[ajug-members] Too use Open Source or Not
Travis Bailey
mail at travisbailey.com
Wed Oct 10 22:06:28 EDT 2007
Keep in mind all that Wiki, Blogs, and Forums of both a work or personal nature could potentially count...
As many times they all have a mechanism for supplying an RSS feed to some aggregator.
Travis Bailey
www.travisbailey.com
404.664.7782 (c)
"The greater the artist the greater the doubt. Perfect confidence is granted to the less talented as a consolation prize." - Robert Hughes
----- Original Message ----
From: Vincent <vincent at xaymaca.com>
To: ajug-members at ajug.org
Sent: Wednesday, October 10, 2007 4:59:50 PM
Subject: Re: [ajug-members] Too use Open Source or Not
I wonder how many AJUGers have blogs?
Travis Bailey wrote:
>
> AJUG should install a blog...
> I added a post to my recently created blog for ya... needs material
anyway:
>
> https://blog.travisbailey.org/?p=7
>
> behind a self-signed certificate right now, so not production grade.
>
>
> Travis Bailey
> Travis Bailey Photography
> /www.travisbailey.com <http://www.travisbailey.com>/
> 404.664.7782 (c)
>
> "The greater the artist the greater the doubt. Perfect confidence is
> granted to the less talented as a consolation prize." - *Robert
Hughes*
>
>
> ----- Original Message ----
> From: Burr Sutter <burrsutter at gmail.com>
> To: ajug-members at ajug.org
> Sent: Wednesday, October 10, 2007 11:11:38 AM
> Subject: Re: [ajug-members] Too use Open Source or Not
>
> That is a good one.
>
>
>
> We should find the time to craft this into a blog entry or
something….
>
>
>
>
>
>
------------------------------------------------------------------------
>
> *From:* Travis Bailey [mailto:mail at travisbailey.com]
> *Sent:* Wednesday, October 10, 2007 8:41 AM
> *To:* ajug-members at ajug.org
> *Subject:* Re: [ajug-members] Too use Open Source or Not
>
>
>
> I agree substantively with all your points.

+ + + + +

(Given request): Reproduce the mailing-list message word for word, from "As many times" to "install a blog...". The material comes from a source unrelated to the mailing-list message.

(Data):
+ + + + +

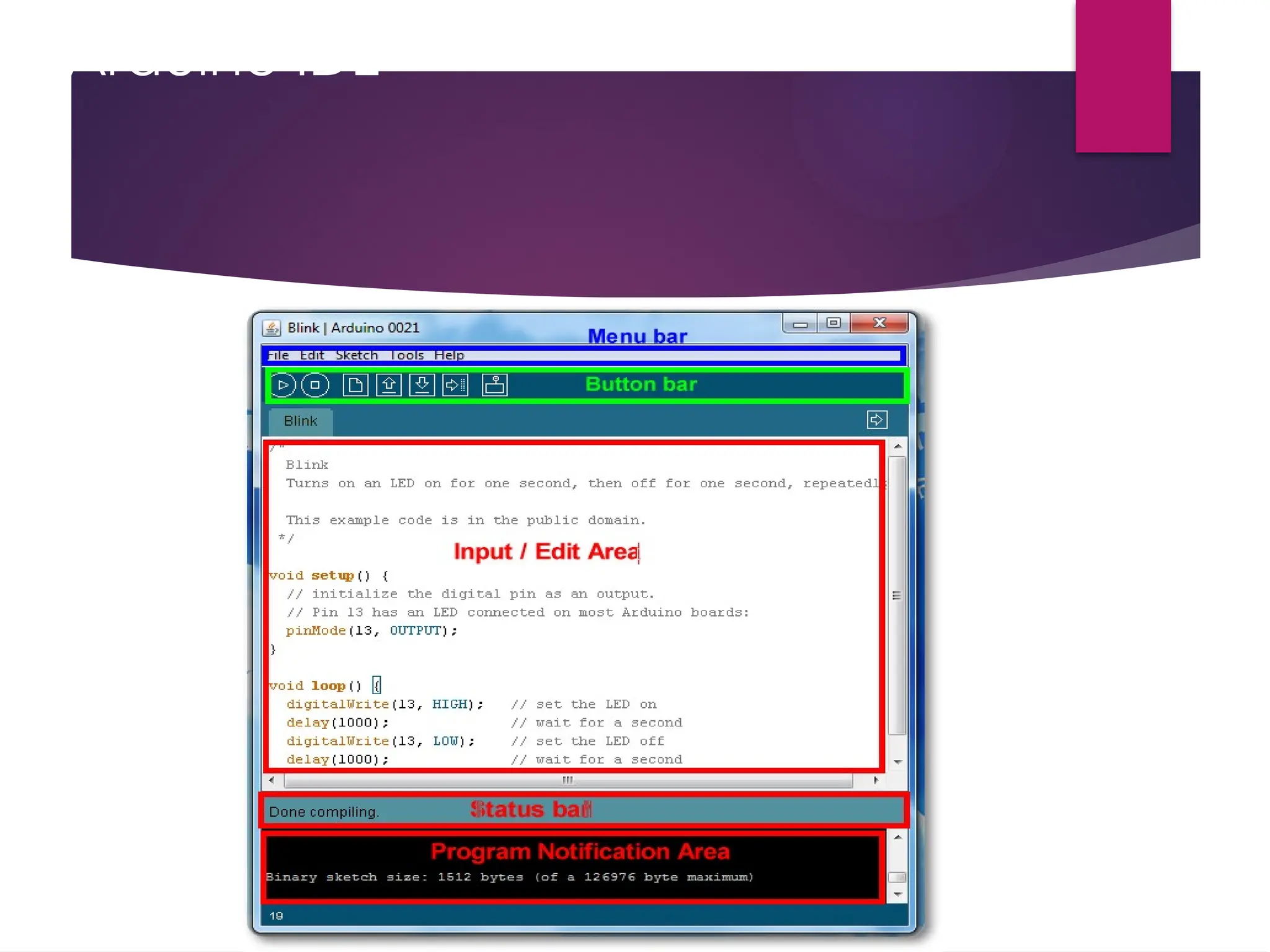Click the horizontal scrollbar right arrow

click(876, 780)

+ + + + +

(Answer to the problem):
As many times they all have a mechanism for supplying an RSS feed to some aggregator.
Travis Bailey
www.travisbailey.com
404.664.7782 (c)
"The greater the artist the greater the doubt. Perfect confidence is granted to the less talented as a consolation prize." - Robert Hughes
----- Original Message ----
From: Vincent <vincent at xaymaca.com>
To: ajug-members at ajug.org
Sent: Wednesday, October 10, 2007 4:59:50 PM
Subject: Re: [ajug-members] Too use Open Source or Not
I wonder how many AJUGers have blogs?
Travis Bailey wrote:
>
> AJUG should install a blog...